RU209708U1 - SEMICONDUCTOR HETEROSTRUCTURE WITH REDUCED QUANTUM DOTS SURFACE DENSITY - Google Patents

Abstract

The utility model relates to quantum electronic technology, and more specifically to sources of single photons with PN junctions in the telecommunications range. The semiconductor heterostructure of the emitter of single photons contains a GaAs substrate, a GaAs buffer layer 100 nm thick, an active region in the form of a layer of InGaP(As) quantum dots with a reduced surface density 3 nm thick, and a GaAs cover layer, after the buffer layer a distributed Bragg reflector is sequentially formed (DBR), consisting of 35 pairs of GaAs/Al0.9Ga0.1As layers with a thickness of 95 nm and 111 nm, respectively, a lower GaAs cover layer with a thickness of 370 nm, a second buffer layer made of a layer of InGaP(As) quantum dots with a reduced surface density 3 nm, and the middle GaAs cover layer located on it with a thickness of 4 nm, and the active region is located on the middle cover layer and is formed by a layer with emitting quantum dots from InAs with a thickness of 2.5 monolayers with a layer formed on it with quantum wells from In0.3Ga0.7As with a thickness 4 nm, while the upper covering layer of GaAs with a thickness of 370 nm is made over the active region, and each emitter The insulating InAs quantum dot is made strictly above the InGaP(As) quantum dot. The technical result is to optimize the heterostructure to provide resonance in the region of 1300 nm.

Description

The utility model relates to quantum electronic technology, and more specifically to sources of single photons in the telecommunications range.

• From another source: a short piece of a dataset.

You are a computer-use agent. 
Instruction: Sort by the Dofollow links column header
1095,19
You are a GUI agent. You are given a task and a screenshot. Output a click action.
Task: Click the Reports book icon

The best candidates for the role of active regions for emitters in single photon control systems are quantum dots (QDs). Semiconductor heterostructures emitting single photons with active regions containing QDs with surface densities below 1 × 10 ¹⁰ cm– ² are known [Single Semiconductor Quantum Dots, ed. by P. Michler (Heidelberg: Springer-Verlag, 2009) 389 p. DOI: 10.1007/978-3-540-87446-1].

Closest to the proposed utility model is a semiconductor heterostructure with a reduced surface density of quantum dots [N.V. Kryzhanovskaya et. 2 DOI: 10.21883/OS.2021.02.50561.263-20], [A.G. Gladyshev et. 12 DOI: 10.21883/JTF.2020.12.50133.129-20]. Such a heterostructure is made on a GaAs substrate, on which a GaAs buffer layer, a first AlGaAs barrier layer, a GaAs layer, an active layer with InGaP(As) QDs, a GaAs layer, a second AlGaAs barrier layer, and a GaAs. The disadvantage of such a heterostructure is its inefficiency at wavelengths greater than 1200 nm, which are necessary for data transmission in the second transparency window of a quartz fiber.

The objective of the utility model is to achieve coincidence of the radiation wavelength with the second transparency window of the quartz fiber.

The task is achieved due to the technical result, which consists in optimizing the heterostructure with the provision of resonance in the region of 1300 nm.

This technical result is achieved by the fact that in a semiconductor heterostructure of a single photon emitter containing a GaAs substrate, a GaAs buffer layer 100 nm thick, an active region in the form of a layer of InGaP(As) quantum dots with a reduced surface density 3 nm thick and a GaAs cover layer , after the buffer layer, a distributed Bragg reflector (DBR) was sequentially formed, consisting of 35 pairs of GaAs/Al _0.9 Ga _0.1 As layers with a thickness of 95 nm and 111 nm, respectively, a lower GaAs cover layer with a thickness of 370 nm, and a second buffer layer made of a layer of quantum dots InGaP(As) with a reduced surface density 3 nm thick, and the middle GaAs cover layer 4 nm thick located on it, and the active region is located on the middle cover layer and is formed by a layer with emitting InAs quantum dots 2.5 monolayer thick with a layer formed on it with quantum wells from In _0.3 Ga _0.7 As with a thickness of 4 nm, while the upper covering layer of GaAs then 370 nm thick is made over the active region, and each emitting InAs quantum dot is made strictly above the InGaP(As) quantum dot.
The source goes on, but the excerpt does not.